Sánchez Gordillo was in charge, directing what was theoretically an ‘informational picket’ with his megaphone. He was as ever standing at the front, saying clearly and repeatedly, ‘Don’t break the law, no fighting, no aggression’, calling for persuasion rather than violence in the attempt to shut workplaces down. Meanwhile some of the young men, around thirty in total, jumped the fence at the rear of the school and allegedly proceeded to tour the building classroom by classroom, shouting and banging menacingly on the doors. Later that day, all sixteen teachers filed complaints with the local Guardia Civil in Herrera, and cases are still pending against some SAT members. That same day there were accusations of aggressive picketing, scaring primary-school children in El Rubio, and thefts by those on strike totalling €500 during ‘forced closures’ of some businesses. A couple of times the Guardia were called, but by then the culprits had disappeared.

‘It was impossible to say whether Sánchez Gordillo quietly approved, with a nod and a wink, of what was going on,’ one of Marinaleda’s English residents told me. ‘Because he kept saying quite clearly, “Don’t break the law, no fighting” – but he was still kind of in charge.’ In one of the businesses they occupied, in Casariche, he’d been using his megaphone to say: ‘Have a coffee, but pay for it if you do.’ It’s a delicate ambiguity for him to maintain – though in the eyes of the Spanish press, and presumably the Guardia, Sánchez Gordillo’s culpability was pretty clear. They relished connecting him to the painting of FASCISTA in big letters on the car of a strikebreaking teacher in another nearby village, Badolatosa.

On every demonstration, on every picket, Sánchez Gordillo is always there with the megaphone. He is the human megaphone for the concerns of his people, and he is loved and hated for it in equal measure. The kind of forays into nearby pueblos they carried out during the general strike of March 2012 cut to the heart of why there’s genuine contempt towards Marinaleda from some of its neighbours. Another English marinaleña, Ali, recalls being practically assaulted by a random stranger in a supermarket in Écija, once she found out she’d come from Marinaleda. ‘How can you live there?!’ the woman had shouted. ‘Don’t you know they are communists?!’ Perhaps significantly, when it left the PSOE ‘iron belt’ in 2011, Écija became a PP town.

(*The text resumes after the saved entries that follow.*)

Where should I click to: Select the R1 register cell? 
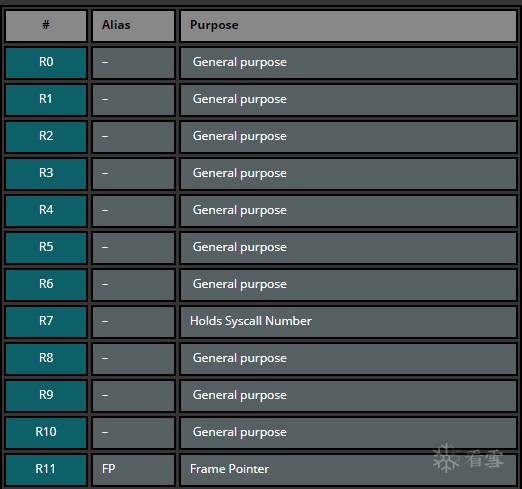click(46, 100)
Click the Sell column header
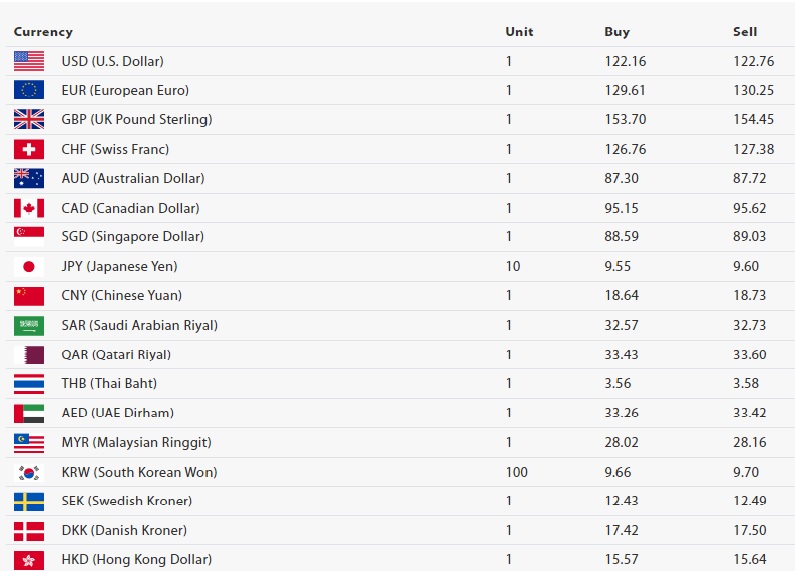Image resolution: width=795 pixels, height=571 pixels. pyautogui.click(x=745, y=32)
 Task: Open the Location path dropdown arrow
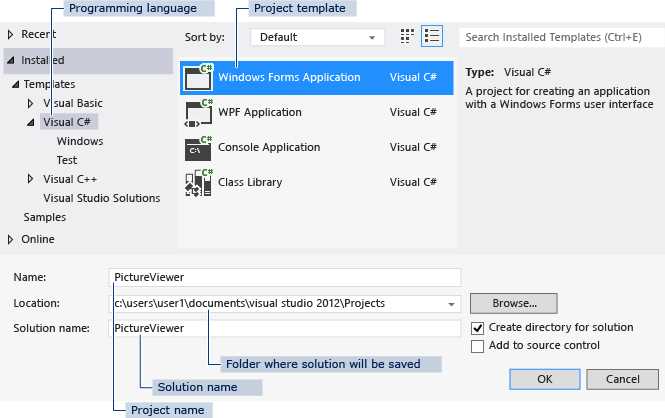coord(452,303)
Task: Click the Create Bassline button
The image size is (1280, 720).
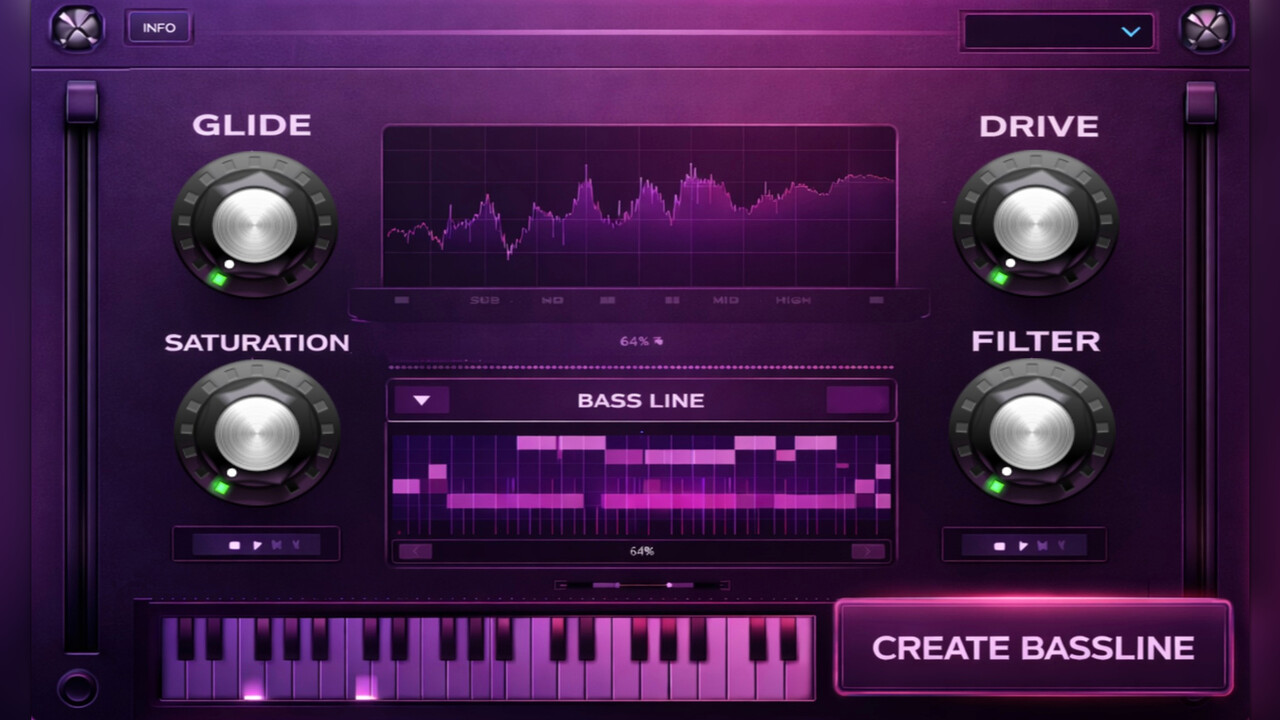Action: click(1033, 647)
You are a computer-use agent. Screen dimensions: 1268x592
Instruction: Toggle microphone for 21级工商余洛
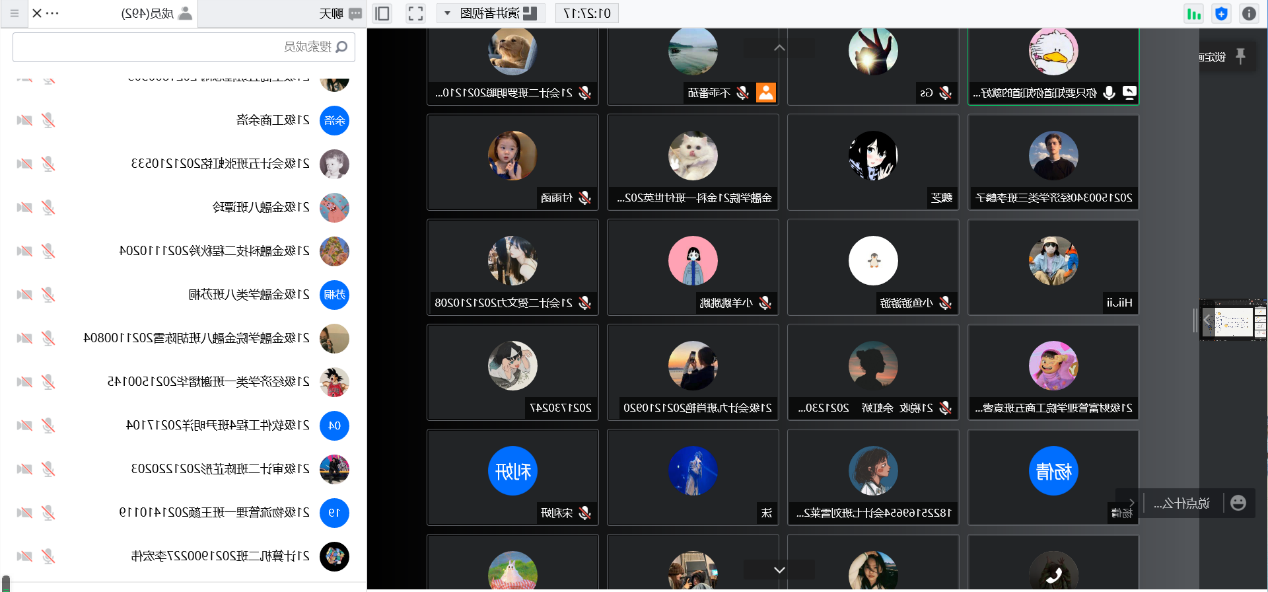point(48,120)
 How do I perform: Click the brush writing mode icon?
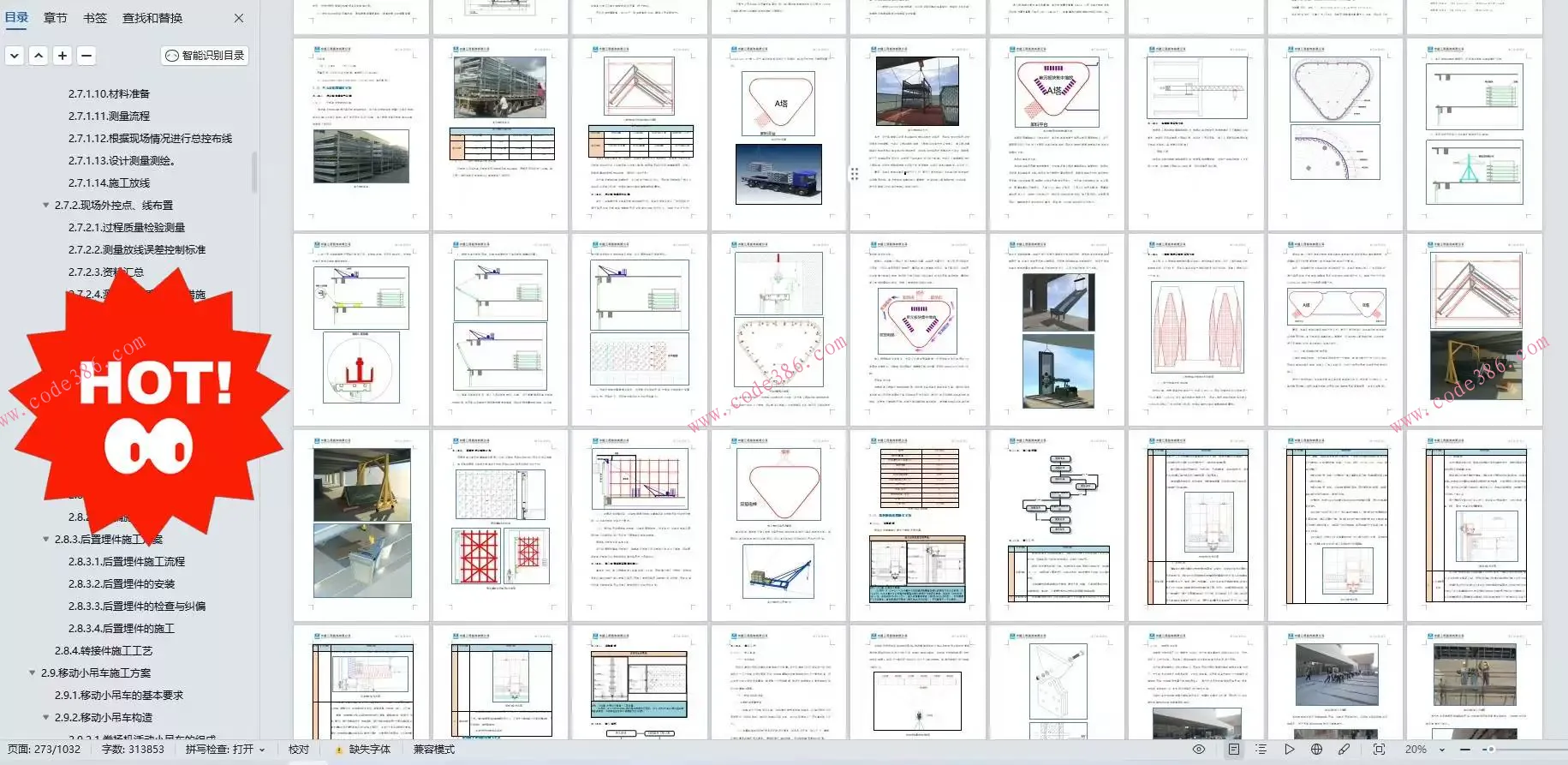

Of course, that immediate identification of an individual with their pueblo, however historically ingrained in Andalusian culture, does not give an accurate picture of any place. There are PP voters in Marinaleda. There are certainly communists in Écija, for that matter. As we saw in the previous chapter with regard to religious observation and practice in Marinaleda, the story rehashed to visiting journalists by Sánchez Gordillo omits plenty. No pueblo can ever be entirely united or consistent.

When you’re living in an oasis, or a communist theme park, or any small village, really, it can get claustrophobic – and it’s always beneficial to get out for a while, for a bit of perspective. Back up on the balcony of Andalusia, in Estepa, I was glad to have a day or two to breathe the colder, drier air and let the oxygen go to work, processing utopia with the help of the salty local sherries.